▶ What this exercise asks:
- a) From the text about the Scotiabank Photography Award boycott, return the passage starting at "Amid a cultural" and ending at "and kill Palestinians.".
- b) Using the text about the Scotiabank Photography Award boycott, decide whether each statement agrees with it, answering yes or no and quoting the deciding words: (i) Scotiabank is one of Elbit's top foreign shareholders. (ii) Scotiabank founded the award on its own. (iii) NAITA's members have been making their demands for the past five years.
- c) Write what comes next in the text about the Scotiabank Photography Award boycott, continuing after its final sentence.

▶ Text provided:
········
Amid a cultural landscape that profits from genocide, the boycott of the Scotiabank Photography Award emerged from No Arms in the Arts (NAITA), a coalition of authors, artists, and organizers who have spent the past two years demanding that festivals like the Toronto Biennial of Art and CONTACT—Toronto’s international festival of photography—and awards such as the Giller Prize, pressure their sponsor Scotiabank to divest from Elbit. The bank has major investments in the company and is one of its top foreign shareholders. To see, to make, to show, and to write about art in Canada is too often premised on money that funds the technologies and weapons used to brutalize and kill Palestinians.

Sukaina Kubba, a multidisciplinary artist and organizer with NAITA, notes the particularities of this award. “It’s not just an award sponsored by Scotiabank. It’s co-founded by Scotiabank with Edward Burtynsky [a world-famous Canadian photographer]. The ceremonies are sometimes held at Scotiabank headquarters. They’re attended by higher-up members of the bank as well. It’s also the only award listed on their website. So it’s their award.”
········
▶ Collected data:
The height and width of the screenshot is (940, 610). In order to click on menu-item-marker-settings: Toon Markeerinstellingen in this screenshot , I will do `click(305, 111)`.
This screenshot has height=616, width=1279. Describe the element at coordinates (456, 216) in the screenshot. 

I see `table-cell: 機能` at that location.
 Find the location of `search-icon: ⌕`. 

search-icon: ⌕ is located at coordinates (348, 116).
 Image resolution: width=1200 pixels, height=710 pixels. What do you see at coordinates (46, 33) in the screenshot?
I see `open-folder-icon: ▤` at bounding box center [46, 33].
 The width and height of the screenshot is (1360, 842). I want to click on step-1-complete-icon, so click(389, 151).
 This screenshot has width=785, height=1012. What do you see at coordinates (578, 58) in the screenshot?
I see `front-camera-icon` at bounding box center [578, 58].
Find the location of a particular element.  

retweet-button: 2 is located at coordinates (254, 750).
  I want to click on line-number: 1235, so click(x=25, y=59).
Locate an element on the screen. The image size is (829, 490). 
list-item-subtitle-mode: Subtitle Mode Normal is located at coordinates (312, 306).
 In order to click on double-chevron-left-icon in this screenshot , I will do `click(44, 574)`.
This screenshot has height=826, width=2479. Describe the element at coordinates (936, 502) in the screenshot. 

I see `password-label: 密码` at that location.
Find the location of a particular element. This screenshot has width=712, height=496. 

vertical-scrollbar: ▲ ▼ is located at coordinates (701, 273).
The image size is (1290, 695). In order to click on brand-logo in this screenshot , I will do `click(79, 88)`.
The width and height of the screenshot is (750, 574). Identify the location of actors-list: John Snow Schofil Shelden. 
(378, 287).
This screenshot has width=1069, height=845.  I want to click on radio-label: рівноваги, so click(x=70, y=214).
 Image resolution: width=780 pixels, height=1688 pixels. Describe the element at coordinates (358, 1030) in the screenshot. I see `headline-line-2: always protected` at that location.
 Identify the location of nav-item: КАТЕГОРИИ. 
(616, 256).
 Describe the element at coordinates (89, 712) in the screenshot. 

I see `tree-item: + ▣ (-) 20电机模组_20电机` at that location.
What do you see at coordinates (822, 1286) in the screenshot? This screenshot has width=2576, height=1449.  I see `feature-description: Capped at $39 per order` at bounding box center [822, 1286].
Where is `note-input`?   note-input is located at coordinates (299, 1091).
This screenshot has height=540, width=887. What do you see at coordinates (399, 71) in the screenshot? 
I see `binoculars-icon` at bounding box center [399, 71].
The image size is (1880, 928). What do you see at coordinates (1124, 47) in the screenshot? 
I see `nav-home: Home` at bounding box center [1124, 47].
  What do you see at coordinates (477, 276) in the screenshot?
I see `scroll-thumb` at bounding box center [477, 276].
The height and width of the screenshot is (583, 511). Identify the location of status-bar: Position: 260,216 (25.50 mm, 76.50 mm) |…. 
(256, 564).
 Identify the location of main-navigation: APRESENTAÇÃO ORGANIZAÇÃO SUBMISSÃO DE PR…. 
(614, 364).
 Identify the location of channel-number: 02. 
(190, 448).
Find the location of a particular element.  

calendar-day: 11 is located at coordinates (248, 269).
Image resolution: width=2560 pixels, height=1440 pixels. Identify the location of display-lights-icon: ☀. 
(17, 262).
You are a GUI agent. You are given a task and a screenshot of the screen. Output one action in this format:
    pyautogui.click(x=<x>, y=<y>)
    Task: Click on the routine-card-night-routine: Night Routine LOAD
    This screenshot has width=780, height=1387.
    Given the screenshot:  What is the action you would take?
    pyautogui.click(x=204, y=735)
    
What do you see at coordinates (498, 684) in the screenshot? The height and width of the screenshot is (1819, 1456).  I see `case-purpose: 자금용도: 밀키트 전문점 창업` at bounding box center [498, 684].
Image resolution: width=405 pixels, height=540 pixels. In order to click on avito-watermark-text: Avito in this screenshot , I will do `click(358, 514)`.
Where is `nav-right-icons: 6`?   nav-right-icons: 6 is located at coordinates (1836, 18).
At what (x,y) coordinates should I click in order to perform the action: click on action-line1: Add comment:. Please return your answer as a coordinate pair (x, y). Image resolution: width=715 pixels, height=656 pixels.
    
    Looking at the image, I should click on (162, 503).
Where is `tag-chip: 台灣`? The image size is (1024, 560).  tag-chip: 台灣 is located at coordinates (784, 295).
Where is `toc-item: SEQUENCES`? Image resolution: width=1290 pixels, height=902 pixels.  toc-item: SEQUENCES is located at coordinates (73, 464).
········
▶ Answers for each item:
- a)
Amid a cultural landscape that profits from genocide, the boycott of the Scotiabank Photography Award emerged from No Arms in the Arts (NAITA), a coalition of authors, artists, and organizers who have spent the past two years demanding that festivals like the Toronto Biennial of Art and CONTACT—Toronto’s international festival of photography—and awards such as the Giller Prize, pressure their sponsor Scotiabank to divest from Elbit. The bank has major investments in the company and is one of its top foreign shareholders. To see, to make, to show, and to write about art in Canada is too often premised on money that funds the technologies and weapons used to brutalize and kill Palestinians.

- b)
(i) Yes: "is one of its top foreign shareholders"
(ii) No: "It’s co-founded by Scotiabank with Edward Burtynsky"
(iii) No: "who have spent the past two years demanding"

- c)
Branding itself as a patron of the arts, Scotiabank describes the Photography Award on its website as “Canada’s largest and most prestigious annual peer-nominated and peer-reviewed award.” The winner receives an exhibition, a book publication, and $50,000 in cash—money indirectly derived from the dispossession of Palestinians. The award, which will be handed out in May, functions as a reputational laundering mechanism for bankers, donors, and other war profiteers. Artists, writers, and organizers involved in cultural boycotts like this one are refusing that veneer of respectability and legitimation.

It is also worth noting that the Canadian government uses taxpayer dollars to purchase Israeli weapons directly from Elbit, making calls for a “two-way arms embargo” increasingly urgent. Elbit produces drones like those referenced by........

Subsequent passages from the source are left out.